(Beginning of SELECTED EXTRACT)

Struggling with declining revenue, many providers are turning to consolidation, changing pricing structures and new reimbursement models to protect their revenue
In an era of increased transparency, rising labor costs and a changing market, many providers are struggling with declining revenue and are turning to consolidation, changing pricing structures and new reimbursement models to protect their revenue.
Healthcare experts say that for many physician groups and provider systems, revenue is diminishing, forcing many providers to rethink their business model and practices.
“Some of the most striking examples where providers get less revenue is in the public insurance exchanges, where so many of the plans have limited networks,” explains Paul Ginsburg, professor at The Leonard D. Schaeffer Center for Health Policy and Economics and the University of Southern California.
A number of factors are driving the overall revenue decline for providers including rising costs, particularly labor costs, and declining reimbursement per unit, according to Mitch Morris, U.S. providers sector leader for Deloitte.

(End of SELECTED EXTRACT)
(Beginning of DATASET EXTRACT)

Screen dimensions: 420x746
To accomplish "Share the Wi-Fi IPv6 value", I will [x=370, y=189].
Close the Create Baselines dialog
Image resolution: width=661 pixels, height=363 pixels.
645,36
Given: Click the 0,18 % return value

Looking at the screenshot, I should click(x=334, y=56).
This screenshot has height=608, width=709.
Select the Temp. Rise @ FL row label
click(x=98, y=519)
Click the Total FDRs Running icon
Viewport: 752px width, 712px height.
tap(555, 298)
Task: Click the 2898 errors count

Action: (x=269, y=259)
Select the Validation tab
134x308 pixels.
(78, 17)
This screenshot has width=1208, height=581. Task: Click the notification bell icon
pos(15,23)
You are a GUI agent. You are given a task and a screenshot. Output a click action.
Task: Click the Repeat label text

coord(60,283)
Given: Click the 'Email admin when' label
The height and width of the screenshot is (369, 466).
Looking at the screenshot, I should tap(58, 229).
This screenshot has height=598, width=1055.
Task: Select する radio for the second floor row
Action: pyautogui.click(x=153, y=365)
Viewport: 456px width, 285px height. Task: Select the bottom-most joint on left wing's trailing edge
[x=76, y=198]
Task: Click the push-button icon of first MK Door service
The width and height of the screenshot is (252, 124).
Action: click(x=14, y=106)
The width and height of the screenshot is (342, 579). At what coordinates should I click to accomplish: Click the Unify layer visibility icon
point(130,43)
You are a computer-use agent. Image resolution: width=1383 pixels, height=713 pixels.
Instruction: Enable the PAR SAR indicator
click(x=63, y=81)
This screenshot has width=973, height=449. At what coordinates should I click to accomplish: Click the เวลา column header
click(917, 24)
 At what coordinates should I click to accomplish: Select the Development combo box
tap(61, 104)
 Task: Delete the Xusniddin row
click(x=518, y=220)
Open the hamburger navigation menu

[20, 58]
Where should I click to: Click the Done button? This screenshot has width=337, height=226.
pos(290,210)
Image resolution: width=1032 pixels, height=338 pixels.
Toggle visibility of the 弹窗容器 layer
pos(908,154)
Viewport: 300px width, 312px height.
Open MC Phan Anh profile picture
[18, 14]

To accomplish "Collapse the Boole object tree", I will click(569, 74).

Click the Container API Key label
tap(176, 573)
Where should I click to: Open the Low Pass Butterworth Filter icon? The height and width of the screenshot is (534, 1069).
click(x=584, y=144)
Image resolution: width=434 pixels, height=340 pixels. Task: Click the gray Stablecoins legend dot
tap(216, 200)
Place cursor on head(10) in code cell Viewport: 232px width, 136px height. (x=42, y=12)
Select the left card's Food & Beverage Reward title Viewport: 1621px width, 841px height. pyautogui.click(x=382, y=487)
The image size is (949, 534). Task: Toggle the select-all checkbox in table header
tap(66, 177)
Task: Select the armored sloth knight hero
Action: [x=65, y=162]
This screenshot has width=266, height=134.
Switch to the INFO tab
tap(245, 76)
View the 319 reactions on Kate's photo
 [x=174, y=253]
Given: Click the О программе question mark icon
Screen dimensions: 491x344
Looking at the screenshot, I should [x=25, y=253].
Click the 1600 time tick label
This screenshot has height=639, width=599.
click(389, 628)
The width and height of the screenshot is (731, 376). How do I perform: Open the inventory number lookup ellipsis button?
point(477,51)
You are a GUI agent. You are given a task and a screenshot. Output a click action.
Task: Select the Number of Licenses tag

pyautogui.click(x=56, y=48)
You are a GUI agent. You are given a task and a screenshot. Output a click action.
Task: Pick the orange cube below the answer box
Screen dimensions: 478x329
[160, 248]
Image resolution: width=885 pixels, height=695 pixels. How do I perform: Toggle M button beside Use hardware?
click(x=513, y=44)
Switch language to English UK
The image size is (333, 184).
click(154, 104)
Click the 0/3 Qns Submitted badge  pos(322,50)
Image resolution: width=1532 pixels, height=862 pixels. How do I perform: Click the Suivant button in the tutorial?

(End of DATASET EXTRACT)

Edit the passage on declining provider revenue by rewriting everything from "Healthcare experts say" down to "model and practices.", replacing "diminishing" with "shrinking".

TASK RESULT
Healthcare experts say that for many physician groups and provider systems, revenue is shrinking, forcing many providers to rethink their business model and practices.